Elephant's Foot, Hottentot Bread, Hottentots' Bread, Tortoise Back Plant, Turtle Back, Turtle Shell
Dioscorea elephantopus, Dioscorea testudinaria, Rhizemys elephantipes, Tamus elephantipes, Testudinaria elephantipes
Dioscorea elephantipes is a weird but unique and beautiful plant with a large, exposed tuber covered with greyish, angular, corky plates and annual climbing stems twisting to the left and bearing heart-shaped leaves. The tuber grows very slowly but can reach more than 3.3 feet (1 m) in height and 10 feet (3 m) in diameter. The plant is summer-deciduous, so it drops its leaves in summer. The stems usually die back during the summer, and new shoots appear in winter.
This plant is dioecious, having the male and female flowers in separate plants. The flowers are pale greenish-yellow and usually appear in winter. The male flowers are held in erect, spiny racemes, while the female flowers in spinescent, nodding to spreading spikes.
Dioscorea elephantipes is native to the dry interior of South Africa. It grows on dry, rocky slopes in the Western Cape and Eastern Cape provinces.
USDA hardiness zone 9b to 11b: from 25 °F (−3.9 °C) to 50 °F (+10 °C).
How to Grow and Care
In most climates, Elephant's Foot are grown as indoor plants, and the plant is relatively easy to grow from seed. The roots aren't deep, so plant Elephant's Foot in a shallow pot filled with porous, well-drained potting soil. Water the plant around the edges of the pot and not directly on the tuber. Allow the soil to become nearly dry before watering again.

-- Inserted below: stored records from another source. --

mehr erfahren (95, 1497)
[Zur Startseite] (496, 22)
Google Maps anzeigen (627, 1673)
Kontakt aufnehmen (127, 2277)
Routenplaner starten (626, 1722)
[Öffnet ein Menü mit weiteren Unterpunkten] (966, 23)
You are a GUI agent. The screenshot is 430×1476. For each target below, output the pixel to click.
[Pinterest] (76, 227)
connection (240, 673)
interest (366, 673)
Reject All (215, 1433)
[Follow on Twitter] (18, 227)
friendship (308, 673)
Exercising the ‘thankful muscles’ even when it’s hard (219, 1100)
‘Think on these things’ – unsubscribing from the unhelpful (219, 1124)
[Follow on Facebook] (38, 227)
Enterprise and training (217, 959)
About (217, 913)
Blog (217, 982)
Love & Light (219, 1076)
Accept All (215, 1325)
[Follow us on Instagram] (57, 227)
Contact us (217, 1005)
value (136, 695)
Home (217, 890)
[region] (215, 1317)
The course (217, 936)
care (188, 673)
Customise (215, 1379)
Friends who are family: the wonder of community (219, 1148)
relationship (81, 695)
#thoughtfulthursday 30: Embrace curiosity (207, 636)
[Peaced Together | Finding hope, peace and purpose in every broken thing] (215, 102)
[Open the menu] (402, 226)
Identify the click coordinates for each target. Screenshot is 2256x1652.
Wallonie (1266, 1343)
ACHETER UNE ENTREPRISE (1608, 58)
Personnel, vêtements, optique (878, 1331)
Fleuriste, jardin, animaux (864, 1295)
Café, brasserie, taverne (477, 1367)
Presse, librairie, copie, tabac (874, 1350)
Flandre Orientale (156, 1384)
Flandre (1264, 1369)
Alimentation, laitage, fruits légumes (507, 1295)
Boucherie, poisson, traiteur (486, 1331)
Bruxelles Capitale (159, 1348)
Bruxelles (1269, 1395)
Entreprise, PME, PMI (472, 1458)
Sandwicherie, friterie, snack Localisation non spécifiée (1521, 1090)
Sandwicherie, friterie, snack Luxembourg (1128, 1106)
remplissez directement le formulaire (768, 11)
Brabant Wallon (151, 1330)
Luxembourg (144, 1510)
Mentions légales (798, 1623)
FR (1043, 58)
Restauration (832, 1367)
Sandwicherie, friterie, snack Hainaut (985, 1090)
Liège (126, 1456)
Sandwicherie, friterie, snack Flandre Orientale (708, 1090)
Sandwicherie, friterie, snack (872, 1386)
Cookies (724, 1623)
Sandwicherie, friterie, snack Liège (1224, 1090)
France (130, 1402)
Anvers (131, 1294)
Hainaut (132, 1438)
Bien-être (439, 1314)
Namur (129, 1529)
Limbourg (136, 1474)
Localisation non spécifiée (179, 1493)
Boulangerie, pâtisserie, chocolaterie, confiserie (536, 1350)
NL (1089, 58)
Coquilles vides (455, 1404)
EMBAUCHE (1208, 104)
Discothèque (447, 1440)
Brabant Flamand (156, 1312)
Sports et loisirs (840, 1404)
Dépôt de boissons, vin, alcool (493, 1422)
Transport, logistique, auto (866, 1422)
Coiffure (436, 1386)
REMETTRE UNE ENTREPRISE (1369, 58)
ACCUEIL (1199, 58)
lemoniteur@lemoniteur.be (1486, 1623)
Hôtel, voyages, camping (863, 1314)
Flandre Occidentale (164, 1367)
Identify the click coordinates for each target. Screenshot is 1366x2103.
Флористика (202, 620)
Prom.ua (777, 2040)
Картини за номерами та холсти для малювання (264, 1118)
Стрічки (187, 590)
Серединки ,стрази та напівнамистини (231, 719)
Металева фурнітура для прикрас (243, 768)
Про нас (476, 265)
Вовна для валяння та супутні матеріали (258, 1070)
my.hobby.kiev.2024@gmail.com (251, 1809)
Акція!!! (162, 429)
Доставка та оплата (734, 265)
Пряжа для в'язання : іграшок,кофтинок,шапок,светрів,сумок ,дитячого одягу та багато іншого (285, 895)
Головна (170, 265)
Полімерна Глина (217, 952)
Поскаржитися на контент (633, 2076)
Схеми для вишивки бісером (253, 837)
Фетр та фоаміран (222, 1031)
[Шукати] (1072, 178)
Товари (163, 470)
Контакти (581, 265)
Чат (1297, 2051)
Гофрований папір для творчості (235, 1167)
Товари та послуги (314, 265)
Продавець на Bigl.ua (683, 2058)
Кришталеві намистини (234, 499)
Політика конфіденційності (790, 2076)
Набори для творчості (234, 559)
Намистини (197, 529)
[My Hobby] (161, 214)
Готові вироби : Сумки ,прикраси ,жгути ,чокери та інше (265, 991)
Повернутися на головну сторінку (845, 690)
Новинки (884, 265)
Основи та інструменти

If you grow Elephant's Foot outdoors, place it in sandy soil amended with rich, well-rotted compost. Be careful not to overwater.
Elephant's Foot care is simple. Feed the plant with a very dilute (25 percent of recommended) fertilizer with each watering. Withhold fertilizer and water sparingly during the plant's dormant period, when the vines turn yellow and die back. Plants often go dormant during the summer, but there is no set pattern or schedule.
If the vine dries up completely during dormancy, move the plant to a cool place and withhold water for about two weeks, then return it to the sunny location and resume regular care.
The propagation of the Elephant's Foot can be done from seed. Cuttings are not an option. The seed capsule must be dry before the seeds can be collected. The seeds, which are winged, should be sown in flat seed pans. They should be covered with a sowing medium under 2 inches (5 cm).